A major retrospective of work by Peter Howson will offer a “once-in-a-lifetime opportunity” to see works by the renowned painter, a curator has said.
The exhibition, which opens at Edinburgh’s City Art Centre in May, will bring together about 100 works spanning the artist’s career, many never seen before in Scotland.
Howson, born in London in 1958, studied at Glasgow School of Art and was appointed official British war artist for Bosnia in 1993.
David Patterson, City Art Centre Curatorial and Conservation Manager, has been planning the exhibition since 2019, working closely with Howson and his London gallery.
Mr Patterson said: “This is a once-in-a-lifetime opportunity to see works assembled from public and private collections.

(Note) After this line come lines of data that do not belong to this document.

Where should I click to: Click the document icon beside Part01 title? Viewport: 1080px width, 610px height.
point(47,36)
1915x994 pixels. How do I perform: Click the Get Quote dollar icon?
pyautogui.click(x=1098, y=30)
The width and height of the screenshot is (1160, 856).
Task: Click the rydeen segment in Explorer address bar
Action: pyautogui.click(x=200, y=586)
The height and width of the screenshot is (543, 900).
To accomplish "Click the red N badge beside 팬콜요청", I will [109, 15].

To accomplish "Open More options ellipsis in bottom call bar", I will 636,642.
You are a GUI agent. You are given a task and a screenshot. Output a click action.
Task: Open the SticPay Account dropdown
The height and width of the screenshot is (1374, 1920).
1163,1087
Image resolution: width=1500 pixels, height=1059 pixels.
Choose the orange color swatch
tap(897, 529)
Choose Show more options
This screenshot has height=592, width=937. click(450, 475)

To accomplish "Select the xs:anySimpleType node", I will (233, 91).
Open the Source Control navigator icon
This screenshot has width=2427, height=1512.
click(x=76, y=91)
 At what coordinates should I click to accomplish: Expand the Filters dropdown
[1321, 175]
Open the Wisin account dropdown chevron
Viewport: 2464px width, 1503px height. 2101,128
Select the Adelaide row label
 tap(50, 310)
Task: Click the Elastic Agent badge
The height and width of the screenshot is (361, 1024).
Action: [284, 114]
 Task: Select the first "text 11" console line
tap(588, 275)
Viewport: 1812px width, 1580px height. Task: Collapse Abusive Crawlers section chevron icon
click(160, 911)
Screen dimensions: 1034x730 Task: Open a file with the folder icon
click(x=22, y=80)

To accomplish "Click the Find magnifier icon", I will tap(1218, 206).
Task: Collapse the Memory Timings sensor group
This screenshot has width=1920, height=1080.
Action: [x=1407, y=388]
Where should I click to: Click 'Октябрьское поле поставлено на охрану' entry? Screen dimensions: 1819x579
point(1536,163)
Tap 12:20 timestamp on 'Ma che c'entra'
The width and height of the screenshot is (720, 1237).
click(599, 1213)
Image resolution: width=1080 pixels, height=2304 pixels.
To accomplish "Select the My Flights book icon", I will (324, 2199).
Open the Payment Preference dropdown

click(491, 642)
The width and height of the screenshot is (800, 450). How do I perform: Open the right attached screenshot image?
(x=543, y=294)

“This retrospective will illustrate Peter’s consummate skill in a range of media and explore his religious work as well as his graphic responses to recent global events including the Covid pandemic and war in Ukraine.”
The exhibition, When the Apple Ripens: Peter Howson at 65: A Retrospective, opens at the centre on Market Street, Edinburgh, on May 27 2023 and runs until October 1 this year.
Howson has previously shown at the City Art Centre, with his critically acclaimed solo exhibition devoted to Scotland’s patron saint Andrew displayed there in 2007.
He was a focal member of the group of young artists to emerge from the Glasgow School of Art during the 1980s, dubbed the New Glasgow Boys, and is considered one of his generation’s leading figurative painters.
The artist, who lives in Glasgow, studied at Glasgow School of Art from 1975-77, and returned in 1979 to complete a Masters degree.
In 1985, he was made the Artist in Residence at the University of St Andrews and also became a part-time tutor at Glasgow School of Art.
He was made an OBE for services to visual arts in 2009.